DATA TO PROCESS ->

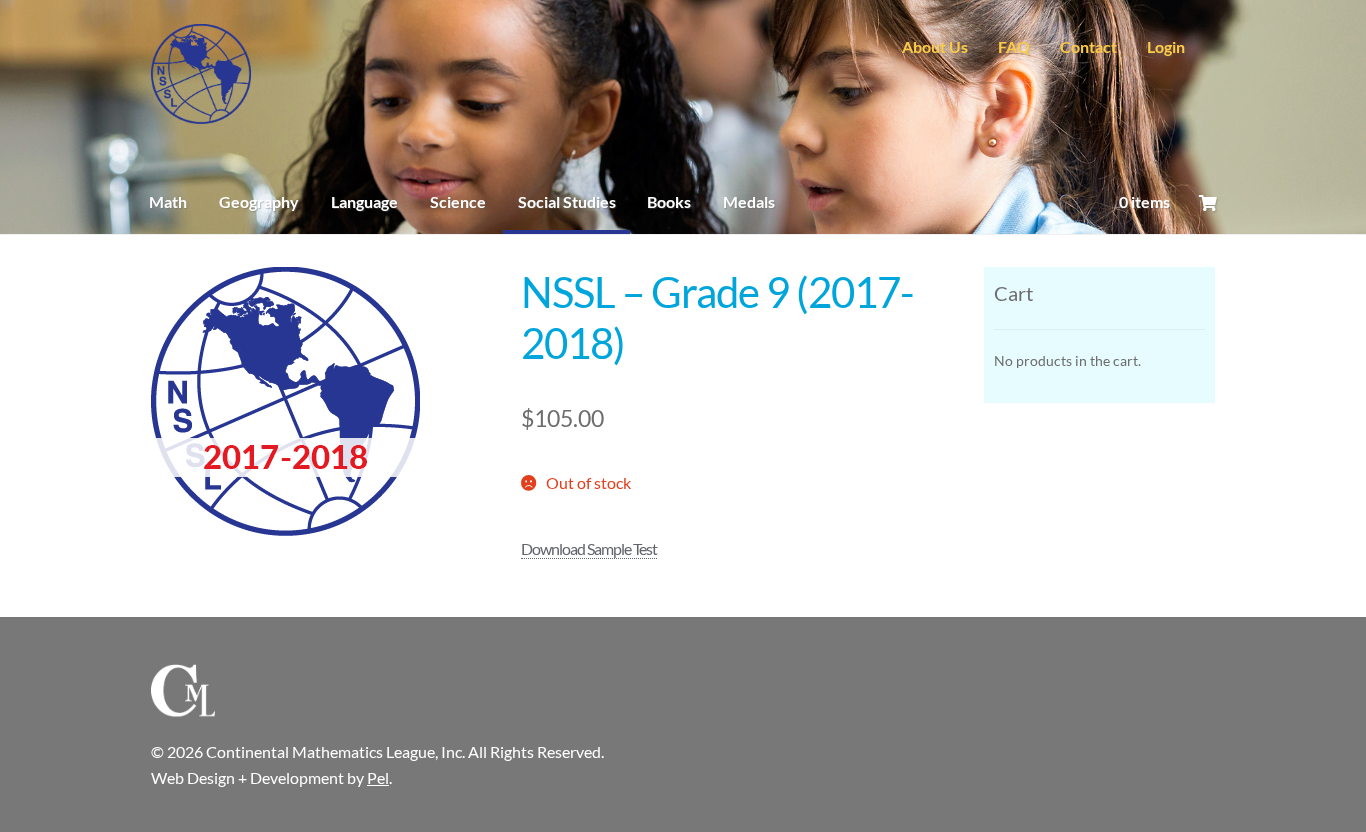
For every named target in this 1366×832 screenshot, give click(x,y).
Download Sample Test (589, 548)
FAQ (1014, 47)
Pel (378, 777)
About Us (935, 47)
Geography (259, 201)
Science (458, 201)
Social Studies (567, 201)
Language (364, 201)
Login (1166, 47)
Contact (1088, 47)
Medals (749, 201)
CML (201, 74)
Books (669, 201)
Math (168, 201)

WHAT THE TASK REQUIRES ->
Please make an exact copy of the whole listing and leave out its pictures.

RESPONSE TO THE TASK ->
For every named target in this 1366×832 screenshot, give click(x,y).
Download Sample Test (589, 548)
FAQ (1014, 47)
Pel (378, 777)
About Us (935, 47)
Geography (259, 201)
Science (458, 201)
Social Studies (567, 201)
Language (364, 201)
Login (1166, 47)
Contact (1088, 47)
Medals (749, 201)
CML (201, 74)
Books (669, 201)
Math (168, 201)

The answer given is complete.